▶ **Task instructions**: Can you rewrite the records below with every "screenshot" replaced by "screen capture", keeping everything else the same and leaving out the pictures?

[Item coordinate data]
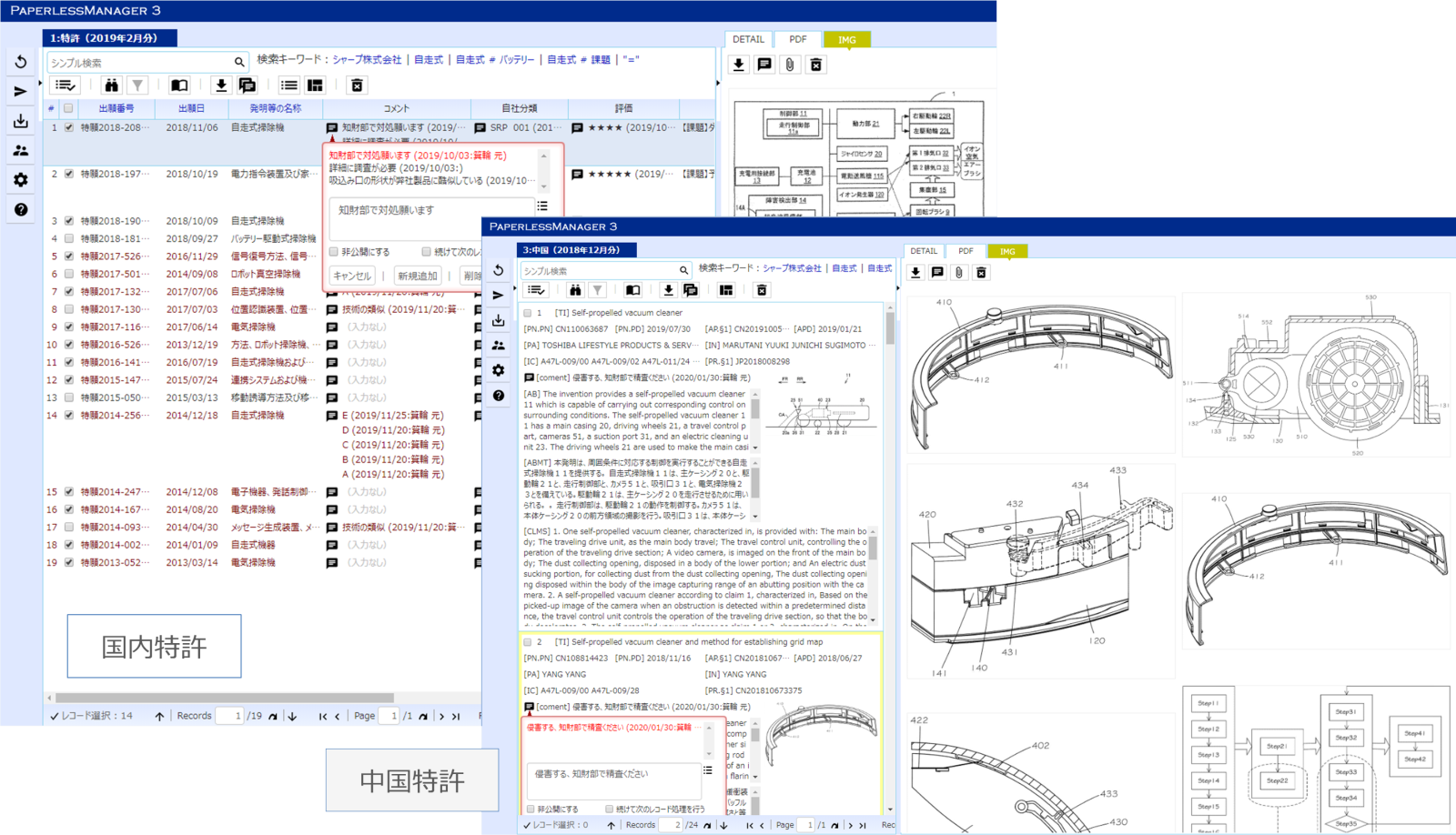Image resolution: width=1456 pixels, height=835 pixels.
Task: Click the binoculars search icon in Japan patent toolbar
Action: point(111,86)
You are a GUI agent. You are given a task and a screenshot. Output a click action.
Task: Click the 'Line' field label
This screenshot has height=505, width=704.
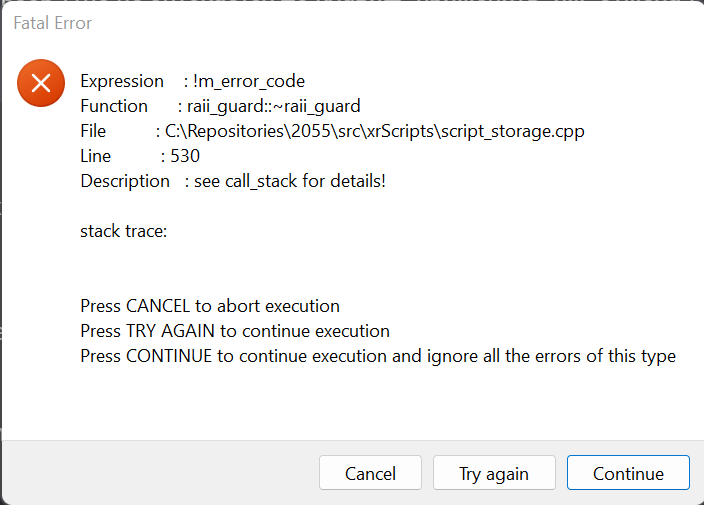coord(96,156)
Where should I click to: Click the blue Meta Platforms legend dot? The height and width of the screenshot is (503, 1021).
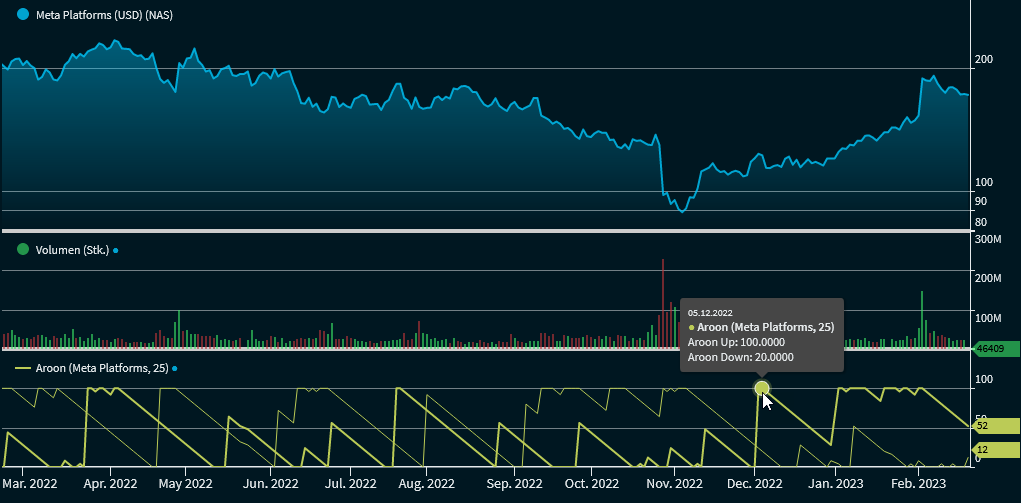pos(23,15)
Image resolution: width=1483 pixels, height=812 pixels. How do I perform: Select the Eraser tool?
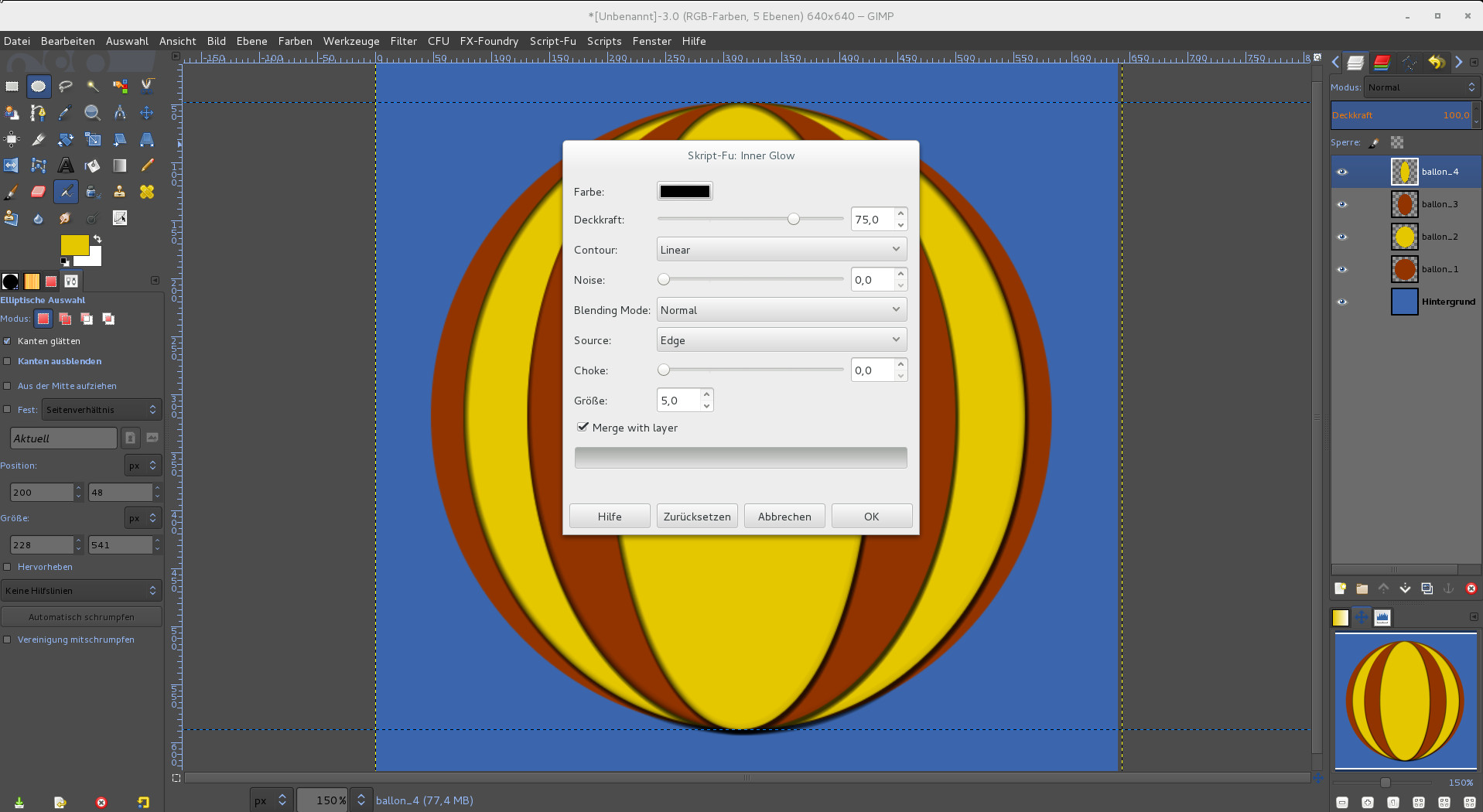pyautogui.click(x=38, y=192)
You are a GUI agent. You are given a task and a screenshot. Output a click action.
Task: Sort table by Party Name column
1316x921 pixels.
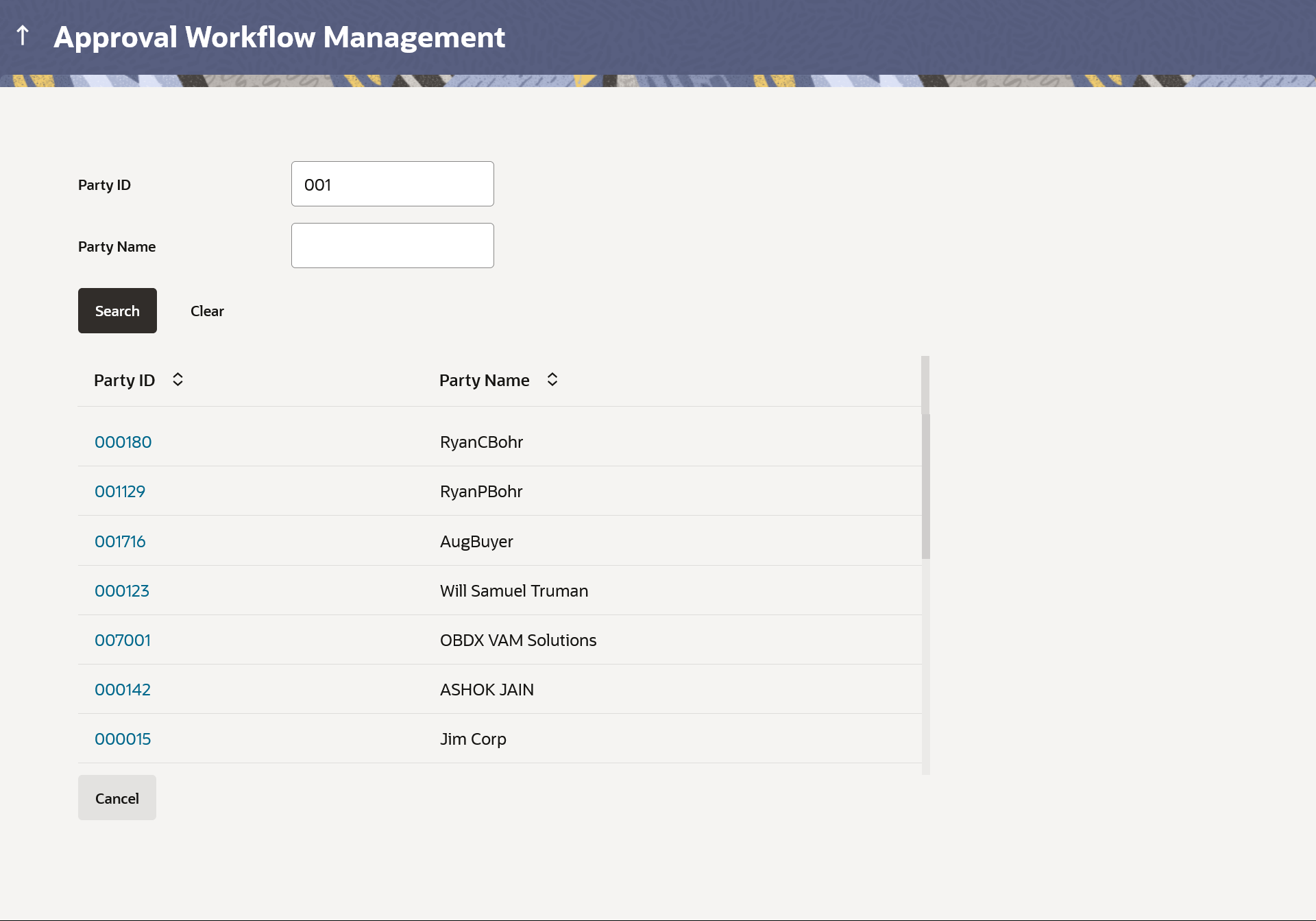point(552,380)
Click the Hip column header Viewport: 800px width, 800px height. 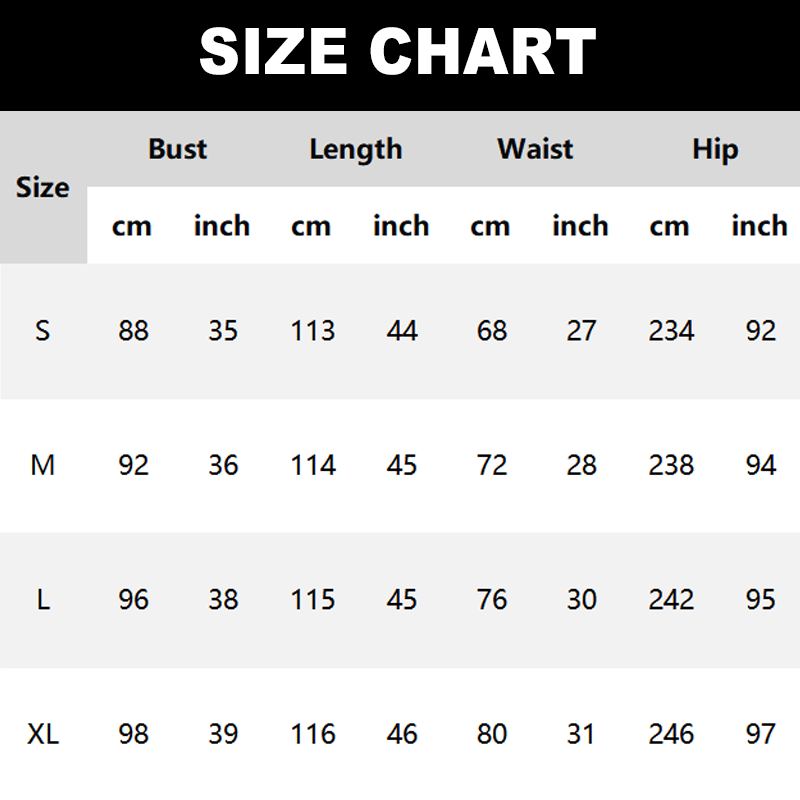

▶ **Task answer**:
Image resolution: width=1456 pixels, height=835 pixels.
Task: Click the binoculars search icon in Japan patent toolbar
Action: point(111,86)
You are a GUI agent. You are given a task and a screen capture. Output a click action.
Task: Click the 'Line' field label
This screen capture has height=505, width=704.
coord(96,156)
Where should I click to: Click the blue Meta Platforms legend dot? The height and width of the screen capture is (503, 1021).
pos(23,15)
Image resolution: width=1483 pixels, height=812 pixels. How do I perform: Select the Eraser tool?
pyautogui.click(x=38, y=192)
You are a GUI agent. You are given a task and a screen capture. Output a click action.
Task: Sort table by Party Name column
1316x921 pixels.
point(552,380)
Click the Hip column header Viewport: 800px width, 800px height. 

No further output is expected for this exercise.